» **Enunciado da tarefa**:
Retome o texto sobre a remoção de servidores entre universidades federais e continue-o logo após a última frase.

» **Texto do documento**:
É possível a remoção de um servidor entre universidades públicas distintas?
A remoção é uma das principais formas de mudança de lotação de um servidor público, a partir do deslocamento da unidade em que este exerce suas funções. Pode ser motivada pela Administração, por pedido do servidor ou por exercício de direito subjetivo adquirido em hipóteses específicas — nos casos de acompanhamento de cônjuge, por motivo de saúde de cônjuge ou dependente, ou por aprovação em processo seletivo com mais interessados do que vagas disponíveis.
Para entender melhor as hipóteses de remoção, recomendamos a leitura do artigo do escritório: “Entenda como funciona a remoção de servidor público e quais são os seus direitos”.
Uma dúvida recorrente sobre o tema diz respeito à possibilidade de remoção entre universidades federais distintas, especialmente diante do requisito previsto no art. 36 da Lei nº 8.112/1990, que exige a permanência no mesmo quadro funcional. Afinal, universidades federais possuem quadros unificados ou autônomos?
Interpretação do STJ: quadro funcional unificado
Embora a autonomia universitária possa levar à conclusão de que cada instituição teria um quadro funcional próprio, o Superior Tribunal de Justiça (STJ) possui entendimento consolidado no sentido de que, para fins de remoção, os cargos de professores das universidades federais devem ser considerados como pertencentes a um único quadro funcional vinculado ao Ministério da Educação (MEC), como se destaca do julgado abaixo:
AGRAVO REGIMENTAL. ADMINISTRATIVO. SERVIDORA PÚBLICA FEDERAL. REMOÇÃO. ART. 36, § ÚNICO, DA LEI 8.112/90. PROFESSORA DE UNIVERSIDADE FEDERAL. DIREITO DE SER REMOVIDA À OUTRA UNIVERSIDADE FEDERAL […] 1. O cargo de professora de Universidade Federal pode e deve ser interpretado, ainda que unicamente para fins de aplicação do art. 36, § 2º, da Lei no 8.112/90, como pertencente a um quadro de professores federais, vinculado ao Ministério da Educação. 2. Por outro lado, se fosse impedida a remoção da Professora por se tratarem as Universidades de autarquias autônomas, a norma do art. 36, § 2º, da Lei no 8.112/90 restaria inócua para diversos servidores federais que estivessem vinculados a algum órgão federal sem correspondência em outra localidade. Tome-se por conta, ainda, que o cargo de professora de Universidade Federal, certamente pode ser exercido em qualquer Universidade Federal do País. 3. É de se observar que, ainda que não se queira dar a referida interpretação à norma, o art. 226 da Constituição Federal determina a proteção à família, artigo este que interpretado em consonância com as demais normas federais aplicáveis à hipótese, demonstra ser irrazoável que se impeça uma servidora pública federal, concursada, ocupante de cargo existente em diversas cidades brasileiras, de acompanhar seu cônjuge […]
STJ, AgRg no AgRg no REsp 206.716/AM, Rel. Ministra MARIA THEREZA DE ASSIS MOURA, SEXTA TURMA, julgado em 15/03/2007.
Na prática, isso significa que a remoção entre diferentes universidades federais é legalmente possível, inclusive nos casos de acompanhamento de cônjuge ou por interesse da Administração.

» **Seção de dados**:
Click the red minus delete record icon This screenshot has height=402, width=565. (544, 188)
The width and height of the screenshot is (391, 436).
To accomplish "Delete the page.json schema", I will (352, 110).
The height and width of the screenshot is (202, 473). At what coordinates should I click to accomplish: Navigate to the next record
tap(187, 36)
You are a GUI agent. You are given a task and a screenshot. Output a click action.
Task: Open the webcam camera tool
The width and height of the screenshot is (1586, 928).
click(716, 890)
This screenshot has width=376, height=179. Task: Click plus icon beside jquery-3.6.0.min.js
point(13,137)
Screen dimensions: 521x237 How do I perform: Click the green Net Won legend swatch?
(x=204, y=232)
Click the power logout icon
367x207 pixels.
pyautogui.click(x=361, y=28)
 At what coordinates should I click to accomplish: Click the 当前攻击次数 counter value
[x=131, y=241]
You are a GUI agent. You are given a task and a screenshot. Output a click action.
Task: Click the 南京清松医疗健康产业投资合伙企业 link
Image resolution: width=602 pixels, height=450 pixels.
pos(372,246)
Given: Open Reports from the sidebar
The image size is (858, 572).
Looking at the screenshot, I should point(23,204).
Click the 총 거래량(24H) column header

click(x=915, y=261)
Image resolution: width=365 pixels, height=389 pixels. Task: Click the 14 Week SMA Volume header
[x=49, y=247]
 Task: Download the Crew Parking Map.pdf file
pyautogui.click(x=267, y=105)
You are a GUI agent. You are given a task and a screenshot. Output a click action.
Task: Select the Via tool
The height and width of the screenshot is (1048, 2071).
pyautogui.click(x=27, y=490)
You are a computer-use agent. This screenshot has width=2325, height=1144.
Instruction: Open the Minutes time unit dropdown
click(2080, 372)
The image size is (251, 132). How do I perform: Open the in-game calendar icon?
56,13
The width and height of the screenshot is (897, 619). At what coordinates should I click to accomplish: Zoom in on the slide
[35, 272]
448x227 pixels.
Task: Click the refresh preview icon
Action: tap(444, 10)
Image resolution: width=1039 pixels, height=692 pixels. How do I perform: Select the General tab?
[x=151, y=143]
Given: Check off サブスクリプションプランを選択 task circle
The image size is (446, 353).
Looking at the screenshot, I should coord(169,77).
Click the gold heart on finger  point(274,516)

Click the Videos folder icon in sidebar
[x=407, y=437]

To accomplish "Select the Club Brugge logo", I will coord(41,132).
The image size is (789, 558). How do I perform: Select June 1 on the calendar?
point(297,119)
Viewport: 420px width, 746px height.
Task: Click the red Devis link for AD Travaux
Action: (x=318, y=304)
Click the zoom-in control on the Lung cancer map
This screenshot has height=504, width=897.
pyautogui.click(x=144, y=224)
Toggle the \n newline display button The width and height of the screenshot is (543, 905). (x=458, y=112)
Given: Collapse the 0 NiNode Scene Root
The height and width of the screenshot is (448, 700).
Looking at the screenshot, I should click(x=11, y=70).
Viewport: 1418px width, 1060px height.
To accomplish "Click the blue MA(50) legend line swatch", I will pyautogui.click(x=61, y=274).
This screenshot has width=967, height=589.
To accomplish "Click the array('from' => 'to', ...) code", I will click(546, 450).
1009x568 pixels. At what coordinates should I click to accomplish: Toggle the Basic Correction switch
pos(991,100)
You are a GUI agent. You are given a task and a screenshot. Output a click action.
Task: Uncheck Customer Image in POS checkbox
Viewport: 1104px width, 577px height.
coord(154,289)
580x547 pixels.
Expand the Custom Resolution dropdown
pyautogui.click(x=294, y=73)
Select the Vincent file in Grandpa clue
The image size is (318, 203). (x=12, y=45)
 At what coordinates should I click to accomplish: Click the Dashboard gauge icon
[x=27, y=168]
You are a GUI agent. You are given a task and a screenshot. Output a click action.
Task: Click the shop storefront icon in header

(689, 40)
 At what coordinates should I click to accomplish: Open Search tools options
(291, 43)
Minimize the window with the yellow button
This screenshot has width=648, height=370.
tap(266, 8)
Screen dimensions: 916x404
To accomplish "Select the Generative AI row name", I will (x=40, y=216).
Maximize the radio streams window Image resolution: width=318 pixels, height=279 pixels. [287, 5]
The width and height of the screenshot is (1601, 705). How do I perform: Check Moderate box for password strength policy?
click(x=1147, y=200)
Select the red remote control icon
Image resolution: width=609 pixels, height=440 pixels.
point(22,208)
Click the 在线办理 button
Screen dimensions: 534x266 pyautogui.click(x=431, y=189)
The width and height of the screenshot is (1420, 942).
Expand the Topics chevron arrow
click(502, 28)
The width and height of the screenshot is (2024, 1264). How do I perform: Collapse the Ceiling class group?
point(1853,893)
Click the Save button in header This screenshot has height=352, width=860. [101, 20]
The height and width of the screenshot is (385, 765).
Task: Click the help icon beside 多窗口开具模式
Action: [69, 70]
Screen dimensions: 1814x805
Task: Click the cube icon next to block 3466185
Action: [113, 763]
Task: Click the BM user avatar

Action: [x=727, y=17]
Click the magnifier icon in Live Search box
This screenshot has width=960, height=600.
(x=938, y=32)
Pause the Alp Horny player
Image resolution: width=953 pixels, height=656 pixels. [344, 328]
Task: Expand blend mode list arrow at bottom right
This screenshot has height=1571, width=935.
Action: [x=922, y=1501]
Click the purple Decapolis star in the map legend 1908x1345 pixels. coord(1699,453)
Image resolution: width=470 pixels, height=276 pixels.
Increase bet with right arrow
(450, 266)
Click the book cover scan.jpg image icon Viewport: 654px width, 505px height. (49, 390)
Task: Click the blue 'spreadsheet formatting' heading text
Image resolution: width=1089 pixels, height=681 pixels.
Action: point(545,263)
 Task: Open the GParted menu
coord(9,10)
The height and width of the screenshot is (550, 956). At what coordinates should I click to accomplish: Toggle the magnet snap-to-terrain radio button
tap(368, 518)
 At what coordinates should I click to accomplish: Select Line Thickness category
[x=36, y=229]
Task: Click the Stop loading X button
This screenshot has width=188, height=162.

» **Resposta do exercício**:
Aplicação aos Institutos Federais
Esse entendimento também se aplica, por isonomia, aos professores dos Institutos Federais de Educação (carreira EBTT – Ensino Básico, Técnico e Tecnológico), que integram a Rede Federal de Educação Profissional, Científica e Tecnológica, vinculada igualmente ao MEC (artigo 1º, I, Lei nº 11.892/2008).
Portanto, ainda que se trate de autarquias com gestão autônoma, não há divisão de quadros para fins de remoção de servidores. O STJ é claro ao afirmar que qualquer interpretação contrária esvaziaria a eficácia do direito previsto no art. 36 da Lei nº 8.112/1990.
Acompanhamento de cônjuge e jurisprudência atualizada
Nos casos de remoção para acompanhamento de cônjuge, a jurisprudência também tem evoluído no sentido de proteger o direito à convivência familiar, mesmo sem exigência de coabitação prévia, conforme destacado no artigo “STJ decide que coabitação é irrelevante para reconhecimento do direito de remoção para acompanhamento de cônjuge”.
Como garantir a efetivação do direito
É importante destacar que, mesmo havendo respaldo legal e jurisprudencial, é comum que instituições públicas neguem pedidos de remoção com base em entendimentos equivocados. Por isso, contar com o apoio de um advogado especializado é essencial para:
- Redigir um requerimento administrativo claro, completo e fundamentado;
- Atuar em eventual judicialização, caso o direito não seja reconhecido pela Administração Pública.
A atuação do Escritório Schiefler Advocacia na defesa dos direitos de servidores públicos
O Schiefler Advocacia destaca-se por sua atuação especializada em Direito Administrativo, com sólida experiência na defesa dos direitos de servidores públicos federais, incluindo casos de remoção, redistribuição, licenças e demais temas funcionais. Nosso escritório já assessorou servidores em diversas situações envolvendo o exercício do direito à remoção por interesse da Administração ou por motivo de acompanhamento de cônjuge, com atuação tanto na via administrativa quanto judicial.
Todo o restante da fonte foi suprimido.